Beginning with the first line of the data below, reproduce every line unchanged, ending with the line that holds "服务及设施 (193, 9)".

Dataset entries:
"""

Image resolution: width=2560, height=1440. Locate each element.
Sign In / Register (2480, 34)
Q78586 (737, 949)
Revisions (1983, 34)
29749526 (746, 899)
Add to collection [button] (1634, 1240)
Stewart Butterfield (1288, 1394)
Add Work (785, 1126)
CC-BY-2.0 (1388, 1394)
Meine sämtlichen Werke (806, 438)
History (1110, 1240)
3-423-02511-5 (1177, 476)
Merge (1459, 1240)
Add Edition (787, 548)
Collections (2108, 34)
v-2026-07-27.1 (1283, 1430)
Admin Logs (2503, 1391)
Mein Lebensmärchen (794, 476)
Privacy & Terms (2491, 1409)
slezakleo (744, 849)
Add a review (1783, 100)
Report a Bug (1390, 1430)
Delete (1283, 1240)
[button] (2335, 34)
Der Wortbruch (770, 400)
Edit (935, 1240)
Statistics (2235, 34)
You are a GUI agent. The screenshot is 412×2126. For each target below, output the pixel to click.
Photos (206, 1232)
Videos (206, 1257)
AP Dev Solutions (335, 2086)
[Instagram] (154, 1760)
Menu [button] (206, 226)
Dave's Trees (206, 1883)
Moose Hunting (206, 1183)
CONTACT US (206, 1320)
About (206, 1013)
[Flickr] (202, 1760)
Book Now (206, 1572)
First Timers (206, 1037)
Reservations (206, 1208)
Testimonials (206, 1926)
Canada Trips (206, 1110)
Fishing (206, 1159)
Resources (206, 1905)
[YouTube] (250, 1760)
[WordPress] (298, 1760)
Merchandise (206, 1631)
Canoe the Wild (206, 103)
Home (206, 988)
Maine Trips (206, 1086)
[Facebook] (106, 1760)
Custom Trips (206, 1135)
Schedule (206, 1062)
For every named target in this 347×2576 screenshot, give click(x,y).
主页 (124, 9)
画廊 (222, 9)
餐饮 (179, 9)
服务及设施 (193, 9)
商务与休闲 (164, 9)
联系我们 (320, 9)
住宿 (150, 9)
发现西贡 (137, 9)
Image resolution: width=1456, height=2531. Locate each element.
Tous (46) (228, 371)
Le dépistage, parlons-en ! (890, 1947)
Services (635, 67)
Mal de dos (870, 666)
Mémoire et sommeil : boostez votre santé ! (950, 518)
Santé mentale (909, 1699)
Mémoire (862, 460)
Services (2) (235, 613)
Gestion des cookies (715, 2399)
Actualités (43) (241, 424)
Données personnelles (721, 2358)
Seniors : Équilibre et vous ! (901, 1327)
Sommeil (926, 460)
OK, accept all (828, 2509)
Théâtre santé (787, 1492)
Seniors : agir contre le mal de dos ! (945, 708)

"""

Written solution —
Image resolution: width=2560, height=1440. Locate each element.
Sign In / Register (2480, 34)
Q78586 (737, 949)
Revisions (1983, 34)
29749526 (746, 899)
Add to collection [button] (1634, 1240)
Stewart Butterfield (1288, 1394)
Add Work (785, 1126)
CC-BY-2.0 (1388, 1394)
Meine sämtlichen Werke (806, 438)
History (1110, 1240)
3-423-02511-5 (1177, 476)
Merge (1459, 1240)
Add Edition (787, 548)
Collections (2108, 34)
v-2026-07-27.1 (1283, 1430)
Admin Logs (2503, 1391)
Mein Lebensmärchen (794, 476)
Privacy & Terms (2491, 1409)
slezakleo (744, 849)
Add a review (1783, 100)
Report a Bug (1390, 1430)
Delete (1283, 1240)
[button] (2335, 34)
Der Wortbruch (770, 400)
Edit (935, 1240)
Statistics (2235, 34)
You are a GUI agent. The screenshot is 412×2126. For each target below, output the pixel to click.
Photos (206, 1232)
Videos (206, 1257)
AP Dev Solutions (335, 2086)
[Instagram] (154, 1760)
Menu [button] (206, 226)
Dave's Trees (206, 1883)
Moose Hunting (206, 1183)
CONTACT US (206, 1320)
About (206, 1013)
[Flickr] (202, 1760)
Book Now (206, 1572)
First Timers (206, 1037)
Reservations (206, 1208)
Testimonials (206, 1926)
Canada Trips (206, 1110)
Fishing (206, 1159)
Resources (206, 1905)
[YouTube] (250, 1760)
[WordPress] (298, 1760)
Merchandise (206, 1631)
Canoe the Wild (206, 103)
Home (206, 988)
Maine Trips (206, 1086)
[Facebook] (106, 1760)
Custom Trips (206, 1135)
Schedule (206, 1062)
For every named target in this 347×2576 screenshot, give click(x,y).
主页 (124, 9)
画廊 (222, 9)
餐饮 (179, 9)
服务及设施 (193, 9)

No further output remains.